- [What you are asked to do]:
The records below hold a stretch from the line with "This screenshot has width=1307, height=650." through the line with "Given: Select the paste option clipboard icon"; return exactly those lines, ends included, and nothing more.

::::::::

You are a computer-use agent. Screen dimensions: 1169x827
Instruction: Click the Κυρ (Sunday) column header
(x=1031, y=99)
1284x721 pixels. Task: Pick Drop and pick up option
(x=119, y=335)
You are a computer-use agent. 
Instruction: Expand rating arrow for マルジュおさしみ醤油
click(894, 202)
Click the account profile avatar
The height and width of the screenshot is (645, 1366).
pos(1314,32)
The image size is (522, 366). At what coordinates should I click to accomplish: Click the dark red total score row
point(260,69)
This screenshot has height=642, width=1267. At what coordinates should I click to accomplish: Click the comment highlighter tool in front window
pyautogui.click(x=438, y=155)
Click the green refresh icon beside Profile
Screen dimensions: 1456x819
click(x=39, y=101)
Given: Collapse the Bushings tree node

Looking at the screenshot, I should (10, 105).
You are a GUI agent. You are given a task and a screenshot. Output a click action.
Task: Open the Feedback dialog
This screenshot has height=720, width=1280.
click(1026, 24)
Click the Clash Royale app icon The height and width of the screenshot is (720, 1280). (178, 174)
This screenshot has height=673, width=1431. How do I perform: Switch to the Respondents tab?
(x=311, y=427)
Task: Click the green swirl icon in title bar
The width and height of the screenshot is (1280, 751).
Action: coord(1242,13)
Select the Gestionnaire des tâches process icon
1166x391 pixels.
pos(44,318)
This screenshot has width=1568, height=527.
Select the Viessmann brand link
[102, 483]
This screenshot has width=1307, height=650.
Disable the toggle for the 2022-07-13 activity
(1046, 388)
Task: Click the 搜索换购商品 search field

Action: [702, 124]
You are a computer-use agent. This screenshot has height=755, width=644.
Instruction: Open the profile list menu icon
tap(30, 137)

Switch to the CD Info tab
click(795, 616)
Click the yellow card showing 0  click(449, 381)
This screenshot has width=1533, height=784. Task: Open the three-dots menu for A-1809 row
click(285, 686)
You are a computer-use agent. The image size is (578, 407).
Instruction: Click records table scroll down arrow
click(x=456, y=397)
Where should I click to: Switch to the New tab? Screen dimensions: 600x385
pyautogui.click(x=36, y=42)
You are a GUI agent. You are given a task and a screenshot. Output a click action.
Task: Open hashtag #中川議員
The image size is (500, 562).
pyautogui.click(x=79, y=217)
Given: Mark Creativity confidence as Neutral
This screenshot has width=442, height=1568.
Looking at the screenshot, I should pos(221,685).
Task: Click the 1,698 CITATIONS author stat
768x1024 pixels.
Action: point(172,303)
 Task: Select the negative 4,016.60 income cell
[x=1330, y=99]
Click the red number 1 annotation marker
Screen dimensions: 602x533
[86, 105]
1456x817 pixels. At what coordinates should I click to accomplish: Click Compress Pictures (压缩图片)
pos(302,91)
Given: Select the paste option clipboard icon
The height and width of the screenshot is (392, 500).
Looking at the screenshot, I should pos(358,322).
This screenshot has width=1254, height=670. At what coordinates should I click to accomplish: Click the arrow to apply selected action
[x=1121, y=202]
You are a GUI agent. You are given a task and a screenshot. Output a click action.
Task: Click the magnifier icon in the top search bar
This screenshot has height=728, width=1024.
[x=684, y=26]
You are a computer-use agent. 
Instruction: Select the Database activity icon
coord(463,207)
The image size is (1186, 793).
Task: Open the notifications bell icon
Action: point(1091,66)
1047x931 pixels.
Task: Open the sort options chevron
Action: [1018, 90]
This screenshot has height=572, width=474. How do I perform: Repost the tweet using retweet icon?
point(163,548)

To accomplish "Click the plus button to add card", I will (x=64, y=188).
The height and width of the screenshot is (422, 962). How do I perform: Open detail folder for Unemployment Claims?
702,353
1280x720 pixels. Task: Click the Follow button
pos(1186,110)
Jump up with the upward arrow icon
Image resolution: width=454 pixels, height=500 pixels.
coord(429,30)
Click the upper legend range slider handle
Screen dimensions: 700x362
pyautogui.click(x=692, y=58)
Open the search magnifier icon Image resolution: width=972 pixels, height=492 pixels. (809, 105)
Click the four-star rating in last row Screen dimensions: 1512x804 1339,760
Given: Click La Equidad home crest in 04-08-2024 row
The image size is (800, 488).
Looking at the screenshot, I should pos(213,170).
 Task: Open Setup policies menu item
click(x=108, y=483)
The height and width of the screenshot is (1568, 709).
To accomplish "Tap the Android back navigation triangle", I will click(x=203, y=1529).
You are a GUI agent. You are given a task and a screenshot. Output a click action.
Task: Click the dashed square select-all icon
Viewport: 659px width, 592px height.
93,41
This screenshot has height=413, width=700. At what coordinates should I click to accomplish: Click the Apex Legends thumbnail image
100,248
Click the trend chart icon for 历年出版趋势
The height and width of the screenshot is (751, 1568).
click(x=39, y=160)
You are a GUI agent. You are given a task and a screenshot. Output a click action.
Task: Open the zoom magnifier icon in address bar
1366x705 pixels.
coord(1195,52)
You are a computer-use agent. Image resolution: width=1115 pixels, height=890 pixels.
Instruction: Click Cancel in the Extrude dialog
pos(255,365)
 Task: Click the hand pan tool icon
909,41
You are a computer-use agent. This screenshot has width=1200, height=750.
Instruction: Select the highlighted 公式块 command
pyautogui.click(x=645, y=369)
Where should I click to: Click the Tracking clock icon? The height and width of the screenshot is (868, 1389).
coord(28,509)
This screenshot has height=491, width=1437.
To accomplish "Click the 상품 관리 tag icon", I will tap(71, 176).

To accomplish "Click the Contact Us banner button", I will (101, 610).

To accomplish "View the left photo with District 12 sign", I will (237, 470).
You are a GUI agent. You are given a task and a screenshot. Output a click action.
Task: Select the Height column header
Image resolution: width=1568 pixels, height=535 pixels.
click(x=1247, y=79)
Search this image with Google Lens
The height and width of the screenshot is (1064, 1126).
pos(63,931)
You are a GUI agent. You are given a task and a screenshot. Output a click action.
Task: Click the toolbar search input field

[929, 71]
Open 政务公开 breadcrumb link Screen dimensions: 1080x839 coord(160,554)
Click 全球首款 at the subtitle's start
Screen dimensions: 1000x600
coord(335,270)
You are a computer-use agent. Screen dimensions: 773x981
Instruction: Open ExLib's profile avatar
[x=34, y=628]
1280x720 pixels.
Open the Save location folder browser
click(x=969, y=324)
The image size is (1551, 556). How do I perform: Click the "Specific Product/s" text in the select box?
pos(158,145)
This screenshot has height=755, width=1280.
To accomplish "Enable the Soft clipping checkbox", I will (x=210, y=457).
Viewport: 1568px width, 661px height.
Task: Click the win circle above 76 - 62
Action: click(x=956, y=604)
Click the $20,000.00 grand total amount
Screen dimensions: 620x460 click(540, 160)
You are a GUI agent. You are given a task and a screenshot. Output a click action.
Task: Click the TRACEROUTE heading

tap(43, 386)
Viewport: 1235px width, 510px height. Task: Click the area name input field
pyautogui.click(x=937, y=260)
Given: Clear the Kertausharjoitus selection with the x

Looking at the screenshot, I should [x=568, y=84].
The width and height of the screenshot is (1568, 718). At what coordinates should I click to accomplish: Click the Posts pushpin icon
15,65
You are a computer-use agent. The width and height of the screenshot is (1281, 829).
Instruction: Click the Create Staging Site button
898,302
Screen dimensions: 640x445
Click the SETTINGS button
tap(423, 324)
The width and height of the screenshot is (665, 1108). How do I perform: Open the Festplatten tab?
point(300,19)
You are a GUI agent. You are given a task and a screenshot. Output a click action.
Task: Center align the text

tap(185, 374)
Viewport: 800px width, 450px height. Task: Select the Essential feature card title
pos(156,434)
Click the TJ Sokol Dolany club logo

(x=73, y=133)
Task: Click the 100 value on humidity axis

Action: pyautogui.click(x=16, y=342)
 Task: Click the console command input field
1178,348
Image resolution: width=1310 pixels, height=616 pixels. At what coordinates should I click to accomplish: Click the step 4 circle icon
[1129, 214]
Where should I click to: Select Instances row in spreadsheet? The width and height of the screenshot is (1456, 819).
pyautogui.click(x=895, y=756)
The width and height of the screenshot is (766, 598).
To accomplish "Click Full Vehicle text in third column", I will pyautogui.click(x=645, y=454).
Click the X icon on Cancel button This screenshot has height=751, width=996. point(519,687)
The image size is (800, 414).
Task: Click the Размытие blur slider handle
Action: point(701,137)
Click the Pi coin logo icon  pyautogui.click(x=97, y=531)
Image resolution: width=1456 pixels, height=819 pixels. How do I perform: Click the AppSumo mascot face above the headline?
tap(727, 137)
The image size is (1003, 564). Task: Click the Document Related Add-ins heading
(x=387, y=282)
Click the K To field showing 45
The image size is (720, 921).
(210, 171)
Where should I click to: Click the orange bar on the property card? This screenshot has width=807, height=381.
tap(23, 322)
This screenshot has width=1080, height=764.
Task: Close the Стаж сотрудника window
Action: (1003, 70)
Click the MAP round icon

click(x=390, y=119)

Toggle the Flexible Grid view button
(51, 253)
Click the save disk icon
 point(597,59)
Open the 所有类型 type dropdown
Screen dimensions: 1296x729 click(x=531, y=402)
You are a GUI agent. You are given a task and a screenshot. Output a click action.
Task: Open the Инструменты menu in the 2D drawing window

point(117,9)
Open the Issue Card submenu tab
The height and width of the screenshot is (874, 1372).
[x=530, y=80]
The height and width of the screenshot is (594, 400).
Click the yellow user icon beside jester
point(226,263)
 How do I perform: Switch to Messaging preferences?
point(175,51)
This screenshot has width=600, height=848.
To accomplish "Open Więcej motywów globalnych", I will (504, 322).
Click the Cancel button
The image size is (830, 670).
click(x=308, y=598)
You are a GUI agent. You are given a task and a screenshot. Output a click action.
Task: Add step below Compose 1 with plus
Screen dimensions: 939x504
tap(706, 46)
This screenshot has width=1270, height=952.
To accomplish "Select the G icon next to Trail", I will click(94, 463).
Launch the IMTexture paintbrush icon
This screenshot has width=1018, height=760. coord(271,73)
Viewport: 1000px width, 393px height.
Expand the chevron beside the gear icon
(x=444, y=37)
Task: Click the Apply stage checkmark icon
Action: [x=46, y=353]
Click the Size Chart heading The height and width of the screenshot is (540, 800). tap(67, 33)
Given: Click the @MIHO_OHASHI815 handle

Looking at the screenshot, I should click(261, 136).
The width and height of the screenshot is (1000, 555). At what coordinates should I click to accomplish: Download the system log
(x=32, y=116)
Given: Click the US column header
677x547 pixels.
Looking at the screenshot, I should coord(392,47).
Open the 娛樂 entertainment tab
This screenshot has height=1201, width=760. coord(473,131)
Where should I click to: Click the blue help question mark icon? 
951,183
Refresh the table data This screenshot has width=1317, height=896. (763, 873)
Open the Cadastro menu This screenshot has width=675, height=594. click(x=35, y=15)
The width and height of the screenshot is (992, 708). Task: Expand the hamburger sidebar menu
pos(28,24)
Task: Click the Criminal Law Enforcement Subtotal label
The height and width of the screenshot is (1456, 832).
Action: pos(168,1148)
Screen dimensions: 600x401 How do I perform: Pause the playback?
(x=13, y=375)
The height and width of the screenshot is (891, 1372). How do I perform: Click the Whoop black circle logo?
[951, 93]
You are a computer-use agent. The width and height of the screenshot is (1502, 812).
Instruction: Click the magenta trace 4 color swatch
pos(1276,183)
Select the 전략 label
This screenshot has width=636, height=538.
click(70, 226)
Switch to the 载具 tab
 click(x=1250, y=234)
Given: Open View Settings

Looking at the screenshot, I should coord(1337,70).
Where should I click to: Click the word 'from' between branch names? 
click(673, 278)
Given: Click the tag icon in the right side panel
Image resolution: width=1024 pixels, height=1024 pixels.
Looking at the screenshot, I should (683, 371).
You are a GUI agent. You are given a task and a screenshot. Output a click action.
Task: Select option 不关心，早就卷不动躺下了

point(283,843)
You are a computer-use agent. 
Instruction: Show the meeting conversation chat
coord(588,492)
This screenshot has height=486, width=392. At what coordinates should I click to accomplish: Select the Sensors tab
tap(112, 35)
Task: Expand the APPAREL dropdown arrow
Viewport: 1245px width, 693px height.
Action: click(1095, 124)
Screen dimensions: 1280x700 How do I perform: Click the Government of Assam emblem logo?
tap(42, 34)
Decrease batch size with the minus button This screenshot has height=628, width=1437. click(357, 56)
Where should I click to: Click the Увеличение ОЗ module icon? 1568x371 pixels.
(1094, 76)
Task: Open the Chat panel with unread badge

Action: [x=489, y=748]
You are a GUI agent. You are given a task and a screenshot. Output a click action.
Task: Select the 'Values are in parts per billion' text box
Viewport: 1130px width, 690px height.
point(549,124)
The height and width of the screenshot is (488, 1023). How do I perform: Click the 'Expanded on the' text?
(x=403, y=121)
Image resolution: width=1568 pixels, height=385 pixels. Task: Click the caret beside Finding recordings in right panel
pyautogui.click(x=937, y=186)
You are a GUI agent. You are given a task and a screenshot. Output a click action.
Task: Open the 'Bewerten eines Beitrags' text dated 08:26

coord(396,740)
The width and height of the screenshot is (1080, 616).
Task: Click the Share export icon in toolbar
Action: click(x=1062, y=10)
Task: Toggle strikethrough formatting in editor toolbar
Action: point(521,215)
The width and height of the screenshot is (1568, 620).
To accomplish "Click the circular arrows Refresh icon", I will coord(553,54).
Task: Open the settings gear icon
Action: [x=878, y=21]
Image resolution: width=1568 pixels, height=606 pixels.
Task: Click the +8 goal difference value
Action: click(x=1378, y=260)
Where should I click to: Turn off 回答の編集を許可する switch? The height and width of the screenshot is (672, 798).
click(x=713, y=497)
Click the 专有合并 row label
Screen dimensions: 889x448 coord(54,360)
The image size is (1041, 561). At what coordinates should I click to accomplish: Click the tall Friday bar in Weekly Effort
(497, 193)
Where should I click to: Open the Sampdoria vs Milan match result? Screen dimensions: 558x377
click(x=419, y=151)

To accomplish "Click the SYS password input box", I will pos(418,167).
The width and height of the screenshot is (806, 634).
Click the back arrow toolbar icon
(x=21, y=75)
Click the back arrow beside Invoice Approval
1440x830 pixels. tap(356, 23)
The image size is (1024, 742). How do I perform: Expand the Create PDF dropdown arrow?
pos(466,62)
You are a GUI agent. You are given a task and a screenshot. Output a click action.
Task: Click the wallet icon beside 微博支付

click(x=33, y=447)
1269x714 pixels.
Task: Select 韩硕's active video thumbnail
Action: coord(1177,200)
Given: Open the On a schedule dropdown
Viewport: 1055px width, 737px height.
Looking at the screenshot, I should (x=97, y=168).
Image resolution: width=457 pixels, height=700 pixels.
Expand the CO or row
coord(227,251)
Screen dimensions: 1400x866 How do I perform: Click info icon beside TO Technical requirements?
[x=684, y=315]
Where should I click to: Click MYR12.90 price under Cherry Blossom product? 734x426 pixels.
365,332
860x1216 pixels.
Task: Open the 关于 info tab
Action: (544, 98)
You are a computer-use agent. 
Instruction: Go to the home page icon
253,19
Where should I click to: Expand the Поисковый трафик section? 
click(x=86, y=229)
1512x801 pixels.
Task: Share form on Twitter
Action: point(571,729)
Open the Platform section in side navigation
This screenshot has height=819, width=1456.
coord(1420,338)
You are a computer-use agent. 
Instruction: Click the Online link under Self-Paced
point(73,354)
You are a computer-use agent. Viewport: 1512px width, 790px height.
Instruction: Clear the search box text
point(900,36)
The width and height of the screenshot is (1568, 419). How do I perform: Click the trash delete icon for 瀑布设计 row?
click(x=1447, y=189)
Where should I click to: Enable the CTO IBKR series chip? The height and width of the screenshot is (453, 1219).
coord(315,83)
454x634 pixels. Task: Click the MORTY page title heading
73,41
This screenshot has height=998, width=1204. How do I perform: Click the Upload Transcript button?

::::::::

- [Solution to this exercise]:
This screenshot has width=1307, height=650.
Disable the toggle for the 2022-07-13 activity
(1046, 388)
Task: Click the 搜索换购商品 search field

Action: [702, 124]
You are a computer-use agent. This screenshot has height=755, width=644.
Instruction: Open the profile list menu icon
tap(30, 137)

Switch to the CD Info tab
click(795, 616)
Click the yellow card showing 0  click(449, 381)
This screenshot has width=1533, height=784. Task: Open the three-dots menu for A-1809 row
click(285, 686)
You are a computer-use agent. The image size is (578, 407).
Instruction: Click records table scroll down arrow
click(x=456, y=397)
Where should I click to: Switch to the New tab? Screen dimensions: 600x385
pyautogui.click(x=36, y=42)
You are a GUI agent. You are given a task and a screenshot. Output a click action.
Task: Open hashtag #中川議員
The image size is (500, 562).
pyautogui.click(x=79, y=217)
Given: Mark Creativity confidence as Neutral
This screenshot has width=442, height=1568.
Looking at the screenshot, I should pos(221,685).
Task: Click the 1,698 CITATIONS author stat
768x1024 pixels.
Action: point(172,303)
 Task: Select the negative 4,016.60 income cell
[x=1330, y=99]
Click the red number 1 annotation marker
Screen dimensions: 602x533
[86, 105]
1456x817 pixels. At what coordinates should I click to accomplish: Click Compress Pictures (压缩图片)
pos(302,91)
Given: Select the paste option clipboard icon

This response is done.